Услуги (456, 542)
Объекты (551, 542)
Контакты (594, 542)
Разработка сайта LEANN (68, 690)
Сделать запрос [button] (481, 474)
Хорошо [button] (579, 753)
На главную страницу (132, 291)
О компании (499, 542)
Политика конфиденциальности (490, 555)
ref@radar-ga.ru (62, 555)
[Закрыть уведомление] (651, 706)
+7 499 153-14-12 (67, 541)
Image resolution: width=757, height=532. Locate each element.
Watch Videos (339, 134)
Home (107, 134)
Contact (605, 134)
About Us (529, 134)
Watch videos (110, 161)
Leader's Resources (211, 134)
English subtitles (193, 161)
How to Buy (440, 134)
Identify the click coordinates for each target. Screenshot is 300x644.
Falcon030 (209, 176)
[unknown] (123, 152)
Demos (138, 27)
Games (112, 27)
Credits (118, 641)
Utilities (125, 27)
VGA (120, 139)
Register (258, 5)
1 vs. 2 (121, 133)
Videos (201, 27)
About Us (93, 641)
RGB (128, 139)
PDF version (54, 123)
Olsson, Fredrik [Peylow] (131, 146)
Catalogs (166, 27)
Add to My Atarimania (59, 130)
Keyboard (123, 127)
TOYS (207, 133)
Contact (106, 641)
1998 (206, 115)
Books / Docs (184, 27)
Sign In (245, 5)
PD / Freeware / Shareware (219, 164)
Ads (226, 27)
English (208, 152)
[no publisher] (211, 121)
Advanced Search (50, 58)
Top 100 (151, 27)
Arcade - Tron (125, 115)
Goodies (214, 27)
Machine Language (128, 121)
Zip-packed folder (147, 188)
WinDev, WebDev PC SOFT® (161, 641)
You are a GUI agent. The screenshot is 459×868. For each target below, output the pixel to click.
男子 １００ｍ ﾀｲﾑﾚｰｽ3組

=== Exercise goal ===
Swap every "Contact" in the records above for "Contact Us", and reproduce the records with no other changes.

=== Completed task ===
Услуги (456, 542)
Объекты (551, 542)
Контакты (594, 542)
Разработка сайта LEANN (68, 690)
Сделать запрос [button] (481, 474)
Хорошо [button] (579, 753)
На главную страницу (132, 291)
О компании (499, 542)
Политика конфиденциальности (490, 555)
ref@radar-ga.ru (62, 555)
[Закрыть уведомление] (651, 706)
+7 499 153-14-12 (67, 541)
Image resolution: width=757, height=532. Locate each element.
Watch Videos (339, 134)
Home (107, 134)
Contact Us (605, 134)
About Us (529, 134)
Watch videos (110, 161)
Leader's Resources (211, 134)
English subtitles (193, 161)
How to Buy (440, 134)
Identify the click coordinates for each target. Screenshot is 300x644.
Falcon030 (209, 176)
[unknown] (123, 152)
Demos (138, 27)
Games (112, 27)
Credits (118, 641)
Utilities (125, 27)
VGA (120, 139)
Register (258, 5)
1 vs. 2 (121, 133)
Videos (201, 27)
About Us (93, 641)
RGB (128, 139)
PDF version (54, 123)
Olsson, Fredrik [Peylow] (131, 146)
Catalogs (166, 27)
Add to My Atarimania (59, 130)
Keyboard (123, 127)
TOYS (207, 133)
Contact Us (106, 641)
1998 (206, 115)
Books / Docs (184, 27)
Sign In (245, 5)
PD / Freeware / Shareware (219, 164)
Ads (226, 27)
English (208, 152)
[no publisher] (211, 121)
Advanced Search (50, 58)
Top 100 (151, 27)
Arcade - Tron (125, 115)
Goodies (214, 27)
Machine Language (128, 121)
Zip-packed folder (147, 188)
WinDev, WebDev PC SOFT® (161, 641)
You are a GUI agent. The screenshot is 459×868. For each target below, output the pixel to click.
男子 １００ｍ ﾀｲﾑﾚｰｽ3組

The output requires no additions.